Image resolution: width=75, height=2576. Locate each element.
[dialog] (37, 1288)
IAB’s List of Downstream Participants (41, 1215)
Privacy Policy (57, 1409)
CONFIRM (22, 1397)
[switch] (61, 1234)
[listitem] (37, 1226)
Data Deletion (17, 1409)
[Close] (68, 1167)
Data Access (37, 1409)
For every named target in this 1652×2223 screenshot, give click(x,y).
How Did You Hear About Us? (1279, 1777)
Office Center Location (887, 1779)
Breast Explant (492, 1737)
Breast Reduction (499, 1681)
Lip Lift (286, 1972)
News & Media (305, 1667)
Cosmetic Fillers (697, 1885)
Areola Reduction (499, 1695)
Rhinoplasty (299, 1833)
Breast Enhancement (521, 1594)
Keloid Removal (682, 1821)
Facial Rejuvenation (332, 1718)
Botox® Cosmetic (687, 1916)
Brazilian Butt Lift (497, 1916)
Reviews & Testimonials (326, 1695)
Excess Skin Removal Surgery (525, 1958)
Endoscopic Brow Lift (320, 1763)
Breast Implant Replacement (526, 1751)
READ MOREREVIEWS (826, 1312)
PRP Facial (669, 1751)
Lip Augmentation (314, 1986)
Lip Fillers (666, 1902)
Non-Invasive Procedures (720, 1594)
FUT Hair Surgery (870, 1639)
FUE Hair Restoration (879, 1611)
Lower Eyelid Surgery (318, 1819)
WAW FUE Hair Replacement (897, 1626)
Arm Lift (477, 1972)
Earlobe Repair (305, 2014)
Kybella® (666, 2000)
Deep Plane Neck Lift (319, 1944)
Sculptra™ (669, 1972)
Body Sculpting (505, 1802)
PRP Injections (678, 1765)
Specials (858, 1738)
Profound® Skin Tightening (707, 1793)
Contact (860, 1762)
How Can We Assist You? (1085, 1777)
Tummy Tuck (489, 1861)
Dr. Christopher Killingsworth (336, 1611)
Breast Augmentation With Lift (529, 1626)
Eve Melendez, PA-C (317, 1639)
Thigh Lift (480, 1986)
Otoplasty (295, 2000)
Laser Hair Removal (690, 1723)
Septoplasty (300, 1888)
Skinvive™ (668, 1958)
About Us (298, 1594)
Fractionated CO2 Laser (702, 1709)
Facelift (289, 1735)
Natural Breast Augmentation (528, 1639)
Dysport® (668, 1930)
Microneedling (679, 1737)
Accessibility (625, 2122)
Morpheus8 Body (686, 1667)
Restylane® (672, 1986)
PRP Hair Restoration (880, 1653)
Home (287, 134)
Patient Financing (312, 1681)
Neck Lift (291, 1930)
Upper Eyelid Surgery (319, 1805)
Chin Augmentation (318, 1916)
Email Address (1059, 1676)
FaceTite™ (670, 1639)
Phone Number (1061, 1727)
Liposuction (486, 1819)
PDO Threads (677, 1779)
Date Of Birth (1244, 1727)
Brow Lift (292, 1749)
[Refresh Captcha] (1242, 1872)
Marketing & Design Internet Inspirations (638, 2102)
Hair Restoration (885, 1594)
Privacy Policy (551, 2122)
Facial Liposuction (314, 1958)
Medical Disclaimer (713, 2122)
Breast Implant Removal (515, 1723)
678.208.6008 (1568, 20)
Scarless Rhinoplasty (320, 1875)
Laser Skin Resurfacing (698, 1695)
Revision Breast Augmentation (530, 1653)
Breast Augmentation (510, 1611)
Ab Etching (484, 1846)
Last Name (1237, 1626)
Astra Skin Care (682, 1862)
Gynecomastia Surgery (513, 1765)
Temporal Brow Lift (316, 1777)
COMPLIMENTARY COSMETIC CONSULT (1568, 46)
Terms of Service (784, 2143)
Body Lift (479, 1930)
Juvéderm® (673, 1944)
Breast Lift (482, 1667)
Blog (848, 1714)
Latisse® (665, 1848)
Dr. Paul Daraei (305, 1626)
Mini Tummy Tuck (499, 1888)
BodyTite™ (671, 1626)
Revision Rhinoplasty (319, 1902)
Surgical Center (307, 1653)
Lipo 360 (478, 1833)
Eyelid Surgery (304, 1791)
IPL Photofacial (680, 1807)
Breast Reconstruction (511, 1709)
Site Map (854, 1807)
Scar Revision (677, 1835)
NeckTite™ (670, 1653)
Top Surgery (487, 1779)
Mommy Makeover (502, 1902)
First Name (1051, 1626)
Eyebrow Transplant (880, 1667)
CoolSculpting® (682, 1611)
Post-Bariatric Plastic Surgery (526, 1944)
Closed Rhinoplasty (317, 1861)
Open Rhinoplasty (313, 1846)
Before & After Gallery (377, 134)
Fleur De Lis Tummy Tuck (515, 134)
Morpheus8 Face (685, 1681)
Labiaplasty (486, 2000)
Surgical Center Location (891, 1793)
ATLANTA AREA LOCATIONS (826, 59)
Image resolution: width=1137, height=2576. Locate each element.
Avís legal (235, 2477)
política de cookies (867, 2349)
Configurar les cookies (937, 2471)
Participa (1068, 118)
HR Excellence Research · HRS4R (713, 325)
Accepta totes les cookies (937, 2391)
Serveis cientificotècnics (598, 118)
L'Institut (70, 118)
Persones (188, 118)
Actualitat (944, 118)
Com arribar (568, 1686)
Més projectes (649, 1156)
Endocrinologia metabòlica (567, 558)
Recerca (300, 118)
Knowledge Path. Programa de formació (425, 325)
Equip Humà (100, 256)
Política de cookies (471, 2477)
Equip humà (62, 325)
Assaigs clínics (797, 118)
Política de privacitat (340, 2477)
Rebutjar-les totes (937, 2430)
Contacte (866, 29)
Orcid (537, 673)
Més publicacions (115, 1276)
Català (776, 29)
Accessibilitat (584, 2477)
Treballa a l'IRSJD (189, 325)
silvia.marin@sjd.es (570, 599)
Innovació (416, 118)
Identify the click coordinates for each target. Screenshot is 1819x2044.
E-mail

▬▬▬▬▬▬

Take the lines from the one containing "ATLANTA AREA LOCATIONS (826, 59)" to the last line of the material above and write them out exactly.

ATLANTA AREA LOCATIONS (826, 59)
Image resolution: width=1137, height=2576. Locate each element.
Avís legal (235, 2477)
política de cookies (867, 2349)
Configurar les cookies (937, 2471)
Participa (1068, 118)
HR Excellence Research · HRS4R (713, 325)
Accepta totes les cookies (937, 2391)
Serveis cientificotècnics (598, 118)
L'Institut (70, 118)
Persones (188, 118)
Actualitat (944, 118)
Com arribar (568, 1686)
Més projectes (649, 1156)
Endocrinologia metabòlica (567, 558)
Recerca (300, 118)
Knowledge Path. Programa de formació (425, 325)
Equip Humà (100, 256)
Política de cookies (471, 2477)
Equip humà (62, 325)
Assaigs clínics (797, 118)
Política de privacitat (340, 2477)
Rebutjar-les totes (937, 2430)
Contacte (866, 29)
Orcid (537, 673)
Més publicacions (115, 1276)
Català (776, 29)
Accessibilitat (584, 2477)
Treballa a l'IRSJD (189, 325)
silvia.marin@sjd.es (570, 599)
Innovació (416, 118)
Identify the click coordinates for each target. Screenshot is 1819x2044.
E-mail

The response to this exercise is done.